_MATERIAL SHOWN_.
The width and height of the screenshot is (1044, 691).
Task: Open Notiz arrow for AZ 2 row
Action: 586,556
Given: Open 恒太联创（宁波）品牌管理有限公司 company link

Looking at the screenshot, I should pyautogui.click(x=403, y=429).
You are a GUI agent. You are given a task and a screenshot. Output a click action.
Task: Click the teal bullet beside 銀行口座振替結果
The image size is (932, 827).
---
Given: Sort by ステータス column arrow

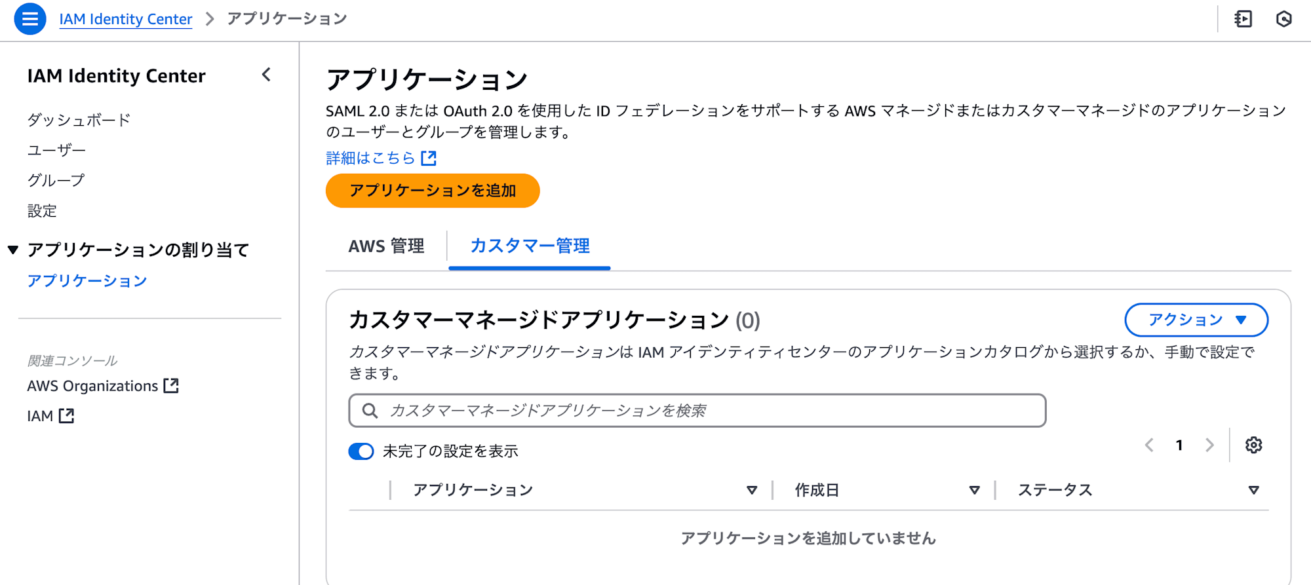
---
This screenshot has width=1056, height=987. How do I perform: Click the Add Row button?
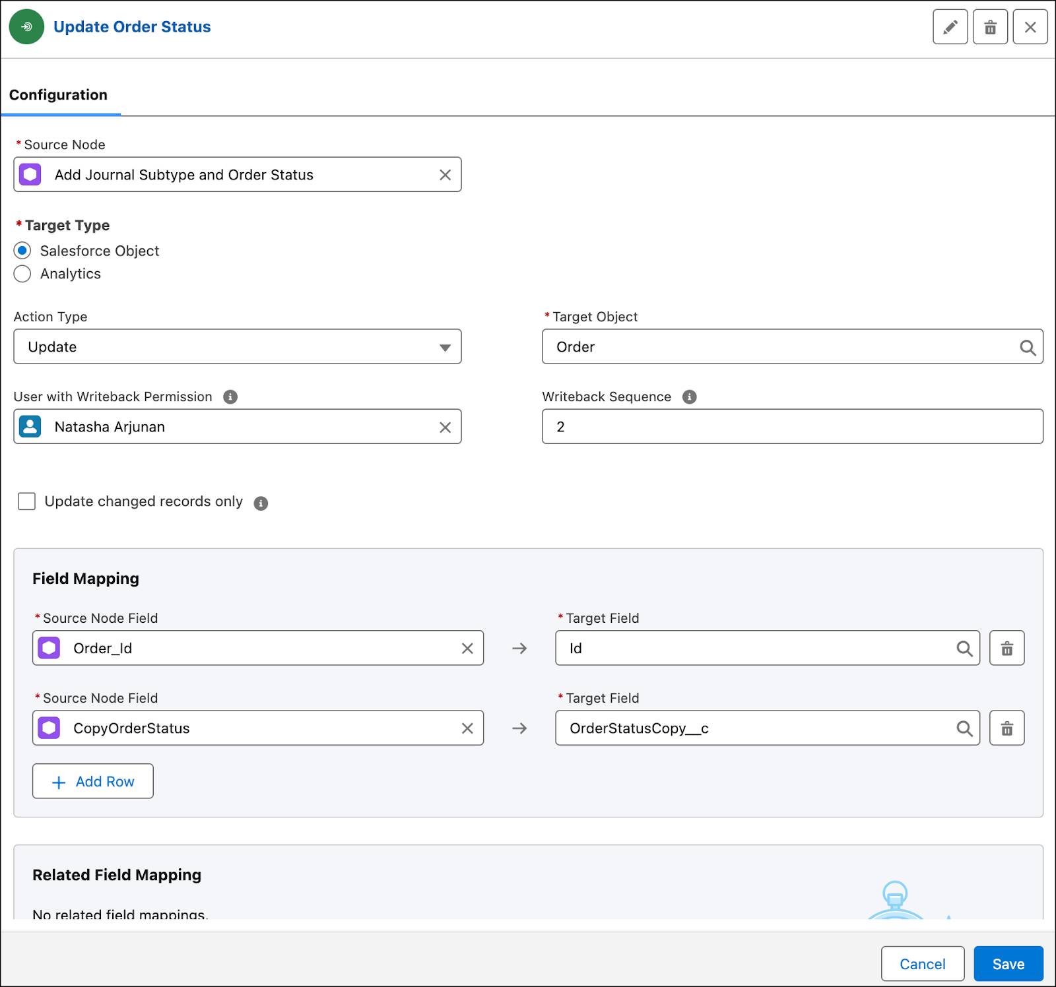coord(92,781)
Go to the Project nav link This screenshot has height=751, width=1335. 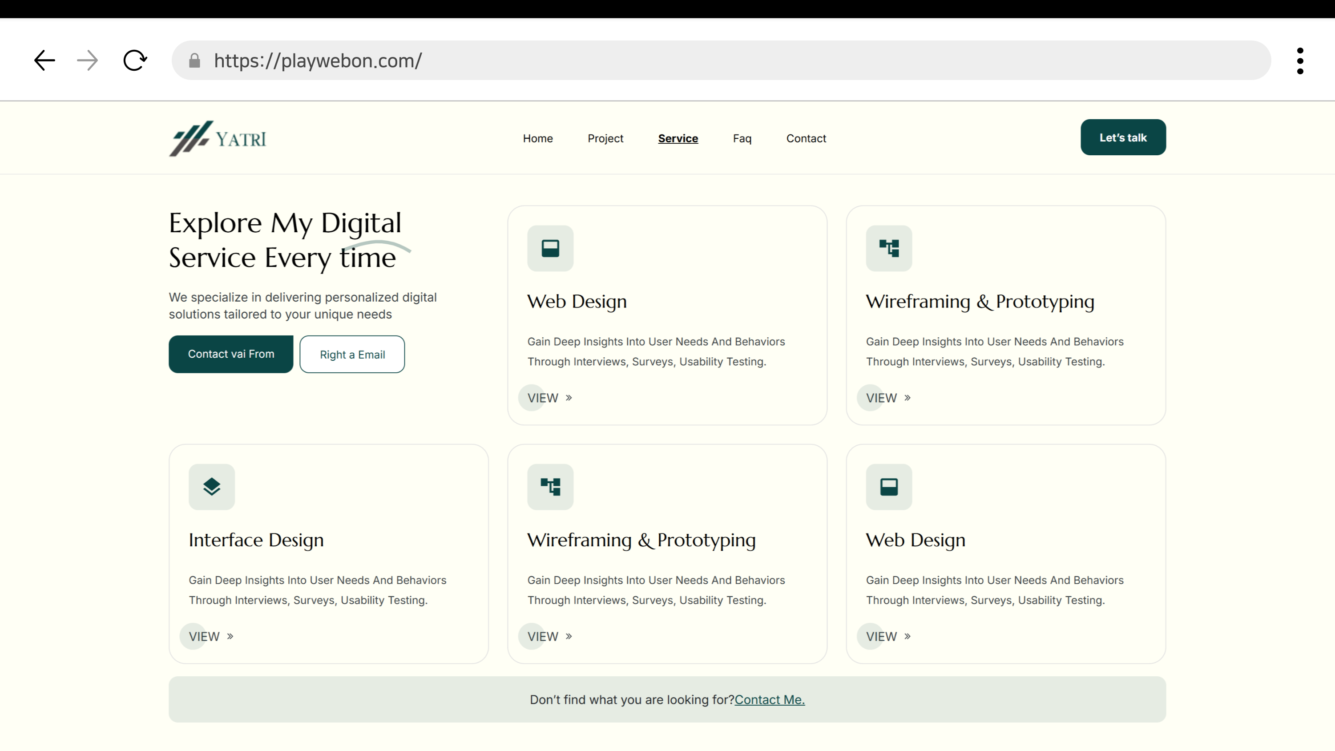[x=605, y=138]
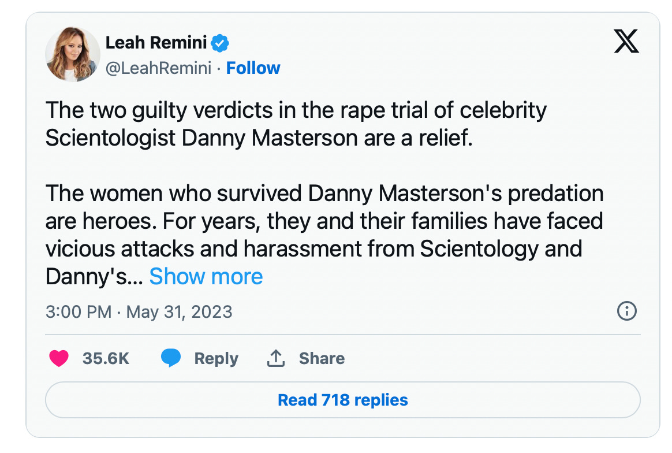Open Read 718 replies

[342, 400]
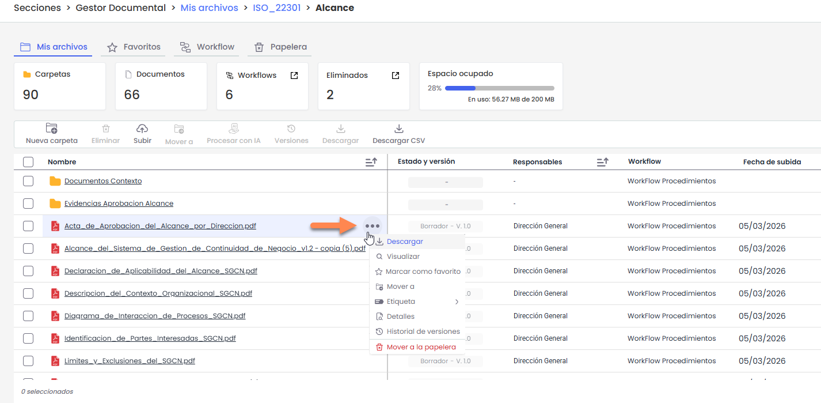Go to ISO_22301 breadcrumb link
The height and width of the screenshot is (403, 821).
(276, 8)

_SET EXERCISE_. Return, unchanged, every line of the records from the one containing "The width and" down to the one containing "The image size is (932, 827).", including both of those lines.

_EXERCISE SOLUTION_.
The width and height of the screenshot is (1044, 691).
Task: Open Notiz arrow for AZ 2 row
Action: 586,556
Given: Open 恒太联创（宁波）品牌管理有限公司 company link

Looking at the screenshot, I should pyautogui.click(x=403, y=429).
You are a GUI agent. You are given a task and a screenshot. Output a click action.
Task: Click the teal bullet beside 銀行口座振替結果
The image size is (932, 827).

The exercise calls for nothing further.